**DOCUMENT EXCERPT**
-- -- --

An interesting question arises as to what is meant by ‘local’, because decision-making really takes place at various levels, which is common in subsidiary governance (including government) systems. The goal being to empower the most immediate level of government and community to handle issues that they are best placed to deal with. At its core, subsidiarity is the principle that decisions should be made as close as possible to the people affected by them, and that higher levels of government come into the decision-making process when lower levels cannot effectively handle an issue.
For example, In the European Union (EU), subsidiarity is a guiding principle that determines when the EU should act versus when individual member states should take the lead. It ensures that decisions are made as closely as possible to citizens, and that the EU only intervenes when action at the EU level is more effective than at the national, regional, or local levels. Similarly, the national government of a country only acts on matters when internal state governments cannot take the lead, and state governments only act when regional or local governments cannot take the lead. Any higher government must justify its involvement in matters that could be better dealt with or within the scope of the a lower level of government.
Subsidiarity promotes efficiency, accountability and democratic participation by ensuring that power is not concentrated unnecessarily at higher tiers of government. It is a foundational concept in federal systems and participatory governance models, emphasizing bottom-up decision-making and the delegation of authority in accordance with local capacity. On this basis ‘local’ may not necessarily mean at the local government level, but more that the next level of government which could be regional or state, so that all citizens affected by a decision across the region or state have input (even if via elected representatives).
Outside interference
To further protect community autonomy, individuals or businesses from outside the local area should not interfere with decisions of the local economy. This does not mean cutting off all cooperation or exchanges with others outside the local area, or outside the regional area, or outside the state area, as the case may be, but rather ensuring that local priorities and long-term sustainability are not overridden by extraneous motives. For example, the short-term profit motives from outside actors. Priority must be given to local involvement, local employment, local ownership, and community-focused development.
In a truly democratic economy, resources must be used sustainably and optimally (maximum per time, place and society), respecting not only the needs of current and future human generations but also the rights of animals, plants and the broader ecosystem. Resources must also be rationally distributed. Local decision-making is critical to achieve such outcomes.
These approaches foster harmony with nature and addresses the ecological crises exacerbated by exploitative economic systems that prioritize profit over planet. Of course, a profit has to be made by a commercial enterprise to sustain its existence and indeed for its good management, but a focus only on the profit motive disregarding other factors and stakeholders is not going to be the future way of doing business.
Conclusion
In conclusion, political democracy does not need to be abandoned but should be redefined. One of its roles has to be to support the goals and objectives of economic democracy. A truly representative political system should facilitate the implementation of decentralized economic policies, empower local communities, and ensure that human and ecological well-being are central to development. Rather than being ends in themselves, political institutions become the means through which a just, balanced, and participatory economic order can be established.

-- -- --

**TASK TO COMPLETE**
Using the subsidiarity text above, answer these:
(a) When does the EU step in, rather than leaving action to lower levels?
(b) What four things must be given priority to protect community autonomy?
(c) What does the conclusion say should happen to political democracy?

-- -- --

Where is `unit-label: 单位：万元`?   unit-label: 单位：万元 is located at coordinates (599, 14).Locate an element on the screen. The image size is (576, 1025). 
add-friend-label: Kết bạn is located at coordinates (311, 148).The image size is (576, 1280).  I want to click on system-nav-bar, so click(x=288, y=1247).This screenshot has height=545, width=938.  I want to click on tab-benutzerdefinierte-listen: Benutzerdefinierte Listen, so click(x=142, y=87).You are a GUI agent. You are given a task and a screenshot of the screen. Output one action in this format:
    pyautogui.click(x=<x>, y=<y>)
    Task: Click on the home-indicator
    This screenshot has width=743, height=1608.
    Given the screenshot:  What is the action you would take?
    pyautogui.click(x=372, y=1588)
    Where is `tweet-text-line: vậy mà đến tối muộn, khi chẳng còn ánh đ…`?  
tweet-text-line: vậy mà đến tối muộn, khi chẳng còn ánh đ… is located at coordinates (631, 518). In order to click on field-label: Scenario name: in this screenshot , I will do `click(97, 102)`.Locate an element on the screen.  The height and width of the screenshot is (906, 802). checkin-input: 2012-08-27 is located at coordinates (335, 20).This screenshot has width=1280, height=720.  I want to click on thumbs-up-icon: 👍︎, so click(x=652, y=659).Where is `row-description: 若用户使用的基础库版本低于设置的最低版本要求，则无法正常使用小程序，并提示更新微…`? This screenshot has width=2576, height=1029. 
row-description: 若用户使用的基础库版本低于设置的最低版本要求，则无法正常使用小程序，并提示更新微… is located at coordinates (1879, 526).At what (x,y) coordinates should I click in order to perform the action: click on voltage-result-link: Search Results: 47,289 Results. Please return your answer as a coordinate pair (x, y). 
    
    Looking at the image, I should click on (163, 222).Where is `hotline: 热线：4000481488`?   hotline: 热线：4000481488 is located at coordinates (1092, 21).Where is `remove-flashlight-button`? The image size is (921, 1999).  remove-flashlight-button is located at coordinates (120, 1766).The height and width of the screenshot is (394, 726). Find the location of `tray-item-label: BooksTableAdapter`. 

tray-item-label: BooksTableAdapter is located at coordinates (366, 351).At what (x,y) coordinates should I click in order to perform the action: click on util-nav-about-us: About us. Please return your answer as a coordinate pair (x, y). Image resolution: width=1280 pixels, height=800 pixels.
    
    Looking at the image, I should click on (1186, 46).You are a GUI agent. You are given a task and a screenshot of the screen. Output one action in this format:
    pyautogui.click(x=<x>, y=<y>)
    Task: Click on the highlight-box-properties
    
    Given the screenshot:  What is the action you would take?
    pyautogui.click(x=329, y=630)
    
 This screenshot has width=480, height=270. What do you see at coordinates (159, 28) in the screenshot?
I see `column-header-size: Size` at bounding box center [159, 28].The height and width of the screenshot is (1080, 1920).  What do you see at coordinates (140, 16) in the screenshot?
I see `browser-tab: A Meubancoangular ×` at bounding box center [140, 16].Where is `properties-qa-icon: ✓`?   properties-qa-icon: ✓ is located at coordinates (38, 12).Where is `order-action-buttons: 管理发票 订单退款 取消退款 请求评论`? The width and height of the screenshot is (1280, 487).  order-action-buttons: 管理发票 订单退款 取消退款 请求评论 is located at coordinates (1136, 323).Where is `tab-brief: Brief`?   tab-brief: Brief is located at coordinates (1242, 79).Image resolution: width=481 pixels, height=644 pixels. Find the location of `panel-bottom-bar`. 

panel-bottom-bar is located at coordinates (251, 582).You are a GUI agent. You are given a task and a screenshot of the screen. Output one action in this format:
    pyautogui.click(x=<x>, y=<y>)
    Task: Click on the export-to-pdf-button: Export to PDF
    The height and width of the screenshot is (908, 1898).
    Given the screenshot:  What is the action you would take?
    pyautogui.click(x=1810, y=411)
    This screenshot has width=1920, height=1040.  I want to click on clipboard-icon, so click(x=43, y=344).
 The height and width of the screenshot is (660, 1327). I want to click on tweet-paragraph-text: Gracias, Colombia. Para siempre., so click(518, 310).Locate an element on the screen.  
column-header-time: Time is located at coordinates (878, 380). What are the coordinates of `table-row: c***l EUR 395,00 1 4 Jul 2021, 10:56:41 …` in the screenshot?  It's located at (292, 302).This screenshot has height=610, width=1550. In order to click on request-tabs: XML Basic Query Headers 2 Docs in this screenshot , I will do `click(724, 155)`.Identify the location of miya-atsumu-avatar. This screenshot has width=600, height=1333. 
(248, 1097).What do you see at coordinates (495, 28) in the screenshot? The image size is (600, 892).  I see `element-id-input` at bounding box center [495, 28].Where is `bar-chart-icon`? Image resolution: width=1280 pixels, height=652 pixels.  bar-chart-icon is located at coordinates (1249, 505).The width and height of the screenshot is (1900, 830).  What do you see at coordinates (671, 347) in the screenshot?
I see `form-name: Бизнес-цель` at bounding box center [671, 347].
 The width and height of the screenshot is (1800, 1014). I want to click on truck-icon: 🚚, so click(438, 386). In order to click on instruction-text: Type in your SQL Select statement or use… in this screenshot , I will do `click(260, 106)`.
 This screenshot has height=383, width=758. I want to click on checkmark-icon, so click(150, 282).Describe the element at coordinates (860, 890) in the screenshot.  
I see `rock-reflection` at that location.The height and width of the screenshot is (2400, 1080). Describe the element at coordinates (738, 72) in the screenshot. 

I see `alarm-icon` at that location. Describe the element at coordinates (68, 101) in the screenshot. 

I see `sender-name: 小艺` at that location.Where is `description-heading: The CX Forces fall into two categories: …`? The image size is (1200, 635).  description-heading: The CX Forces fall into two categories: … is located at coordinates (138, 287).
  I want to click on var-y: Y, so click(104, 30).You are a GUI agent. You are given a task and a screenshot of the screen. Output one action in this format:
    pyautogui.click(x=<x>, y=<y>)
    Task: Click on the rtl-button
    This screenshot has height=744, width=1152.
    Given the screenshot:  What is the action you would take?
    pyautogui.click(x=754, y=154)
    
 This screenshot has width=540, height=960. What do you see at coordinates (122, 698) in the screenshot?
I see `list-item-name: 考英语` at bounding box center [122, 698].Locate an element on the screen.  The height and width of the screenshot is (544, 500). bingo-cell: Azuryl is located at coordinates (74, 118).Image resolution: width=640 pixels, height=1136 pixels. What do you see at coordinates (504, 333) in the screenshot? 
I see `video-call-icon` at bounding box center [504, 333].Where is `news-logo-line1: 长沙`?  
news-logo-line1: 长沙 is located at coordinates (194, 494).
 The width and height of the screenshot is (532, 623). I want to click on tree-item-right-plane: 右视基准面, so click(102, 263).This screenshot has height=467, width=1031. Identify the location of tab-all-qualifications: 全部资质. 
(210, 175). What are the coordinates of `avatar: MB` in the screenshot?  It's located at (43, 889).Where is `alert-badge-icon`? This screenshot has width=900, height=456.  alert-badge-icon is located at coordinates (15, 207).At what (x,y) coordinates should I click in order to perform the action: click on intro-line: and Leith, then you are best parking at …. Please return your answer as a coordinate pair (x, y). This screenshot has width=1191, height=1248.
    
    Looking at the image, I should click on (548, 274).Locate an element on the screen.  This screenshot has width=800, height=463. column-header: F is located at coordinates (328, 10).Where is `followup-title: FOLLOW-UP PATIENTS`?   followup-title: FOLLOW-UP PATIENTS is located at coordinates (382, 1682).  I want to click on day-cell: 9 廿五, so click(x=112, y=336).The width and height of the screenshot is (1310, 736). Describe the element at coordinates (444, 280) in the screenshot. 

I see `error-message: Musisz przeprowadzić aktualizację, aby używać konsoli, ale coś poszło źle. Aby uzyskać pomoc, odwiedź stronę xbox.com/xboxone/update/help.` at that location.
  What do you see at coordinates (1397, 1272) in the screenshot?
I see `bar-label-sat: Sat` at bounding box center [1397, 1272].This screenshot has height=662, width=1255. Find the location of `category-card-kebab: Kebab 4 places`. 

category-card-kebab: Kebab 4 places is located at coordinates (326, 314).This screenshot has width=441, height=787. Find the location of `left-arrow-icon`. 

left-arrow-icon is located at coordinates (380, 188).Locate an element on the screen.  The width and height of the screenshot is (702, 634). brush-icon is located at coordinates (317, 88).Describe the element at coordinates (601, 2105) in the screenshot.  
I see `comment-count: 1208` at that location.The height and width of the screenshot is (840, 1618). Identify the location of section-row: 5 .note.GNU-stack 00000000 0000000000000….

-- -- --

**EXERCISE ANSWER**
(a) The EU steps in only when action at the EU level is more effective than action at the national, regional, or local levels.
(b) Local involvement, local employment, local ownership, and community-focused development.
(c) Political democracy does not need to be abandoned. It should be redefined.